CNN
March 25, 1999
 

Paraguay's Senate starts trial of President Cubas

                  ASUNCION, Paraguay (Reuters) -- Paraguay's Senate formally began to try
                  impeached President Raul Cubas on Thursday for freeing a coup leader who is
                  his mentor and is blamed, with Cubas, for the slaying of the vice president this week.

                  A struggle for control of the Colorado Party, which has ruled Paraguay for half a
                  century, turned bloody this week with the death of Vice President Luis Maria Argana,
                  rival of Cubas and of Lino Oviedo, who is the power behind the president.

                  Congress openly blamed Cubas and Oviedo and angrily brought forward
                  impeachment proceedings scheduled for April. Cubas must defend himself
                  against five criminal charges of misuse of power which could result in him
                  being fired and even jailed.

                  In an apparent attempt to diffuse the situation, Cubas put Oviedo under
                  arrest Wednesday. Oviedo was sentenced in 1998 to 10 years in jail for an
                  attempted coup in 1996 but Cubas freed him and defied Supreme Court
                  orders to send him back to jail.

                  But the Senate went ahead anyway with the trial, reading the charges to two
                  lawyers sent by Cubas who said he had "work to do" and could not attend.

                  Unions have been staging a strike since midnight Wednesday demanding
                  Cubas' resignation over Argana's death. Thousands of supporters from both
                  factions have amassed outside Congress, separated by riot police.

                  Followers of Oviedo added to the tension by threatening violence over the
                  airwaves. "Blood will flow here," warned the pro-Oviedo radio station
                  Nanawa, calling on the former cavalry officer's followers to "garrote anyone
                  who opposes us."

                  Oviedo is a populist who has won a large following with his fiery speeches in
                  the Guarani Indian tongue of Paraguay's rural poor.
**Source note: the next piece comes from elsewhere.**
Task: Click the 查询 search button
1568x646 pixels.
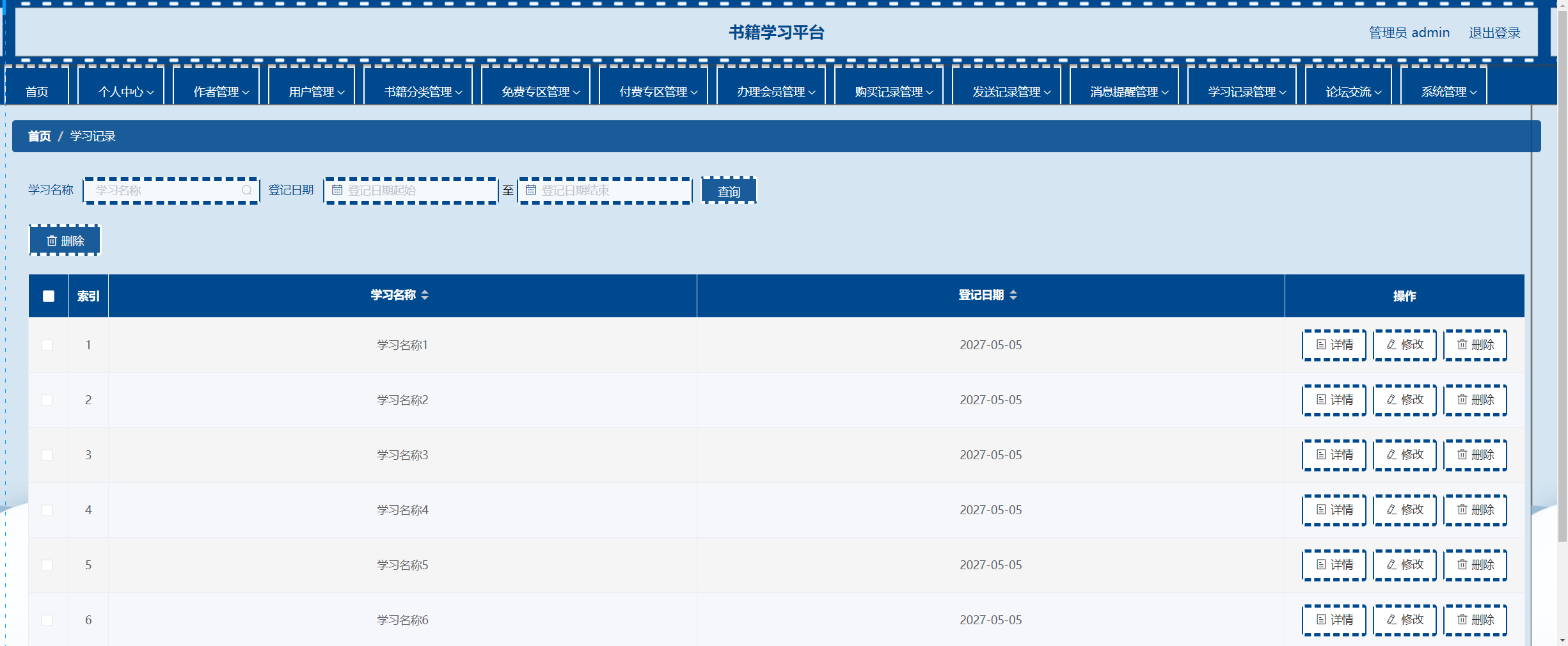Action: [729, 191]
He won party primaries
                  in 1998 but was disqualified from running for office by his jail sentence.

                  Cubas, his running-mate, stepped in and won the contest and Argana
                  became his deputy. But they fell out as soon as Cubas freed his friend and
                  political master in August 1998.

                  Oviedo says Argana's death in a hail of bullets Tuesday is part of a plot
                  against him and Cubas. "It's a calumny by those who want to blame me. The
                  only ones to lose out are myself and President Cubas. It's a cruel plot to
                  destabilize the president," he told the Argentine newspaper Clarin Thursday.

                  Cubas has kept Paraguay's borders closed since Tuesday to help find
                  Argana's killers. He put his brother Carlos in charge of the interior ministry
                  to lead the hunt.

                  "The police are putting all they have into investigating this barbarous murder,"
                  Carlos Cubas told Argentine radio from Asuncion. "The Paraguayan people
                  deserve better than having these killers running free in our territory."

                  Argana's killing has been condemned across the Americas, from U.S.
                  President Clinton to Paraguay's giant neighbor, and partner in the Mercosur
                  trade bloc, Brazil. Amid wild rumors of coups, self-coups and violence, the
                  Mercosur has urged Paraguay to preserve its democracy.

                  Paraguay is a pariah in Latin America, with events like Oviedo's attempted
                  coup against then President Juan Carlos Wasmosy in 1996 embarrassing its
                  reforming neighbors like Argentina and Brazil.

                  The Colorado Party has clung to power, under the corrupt dictatorship of
                  Gen. Alfredo Stroessner then, after a coup in 1989, under elected Colorado
                  governments with a reputation for corruption in a country with a huge
                  black-market economy.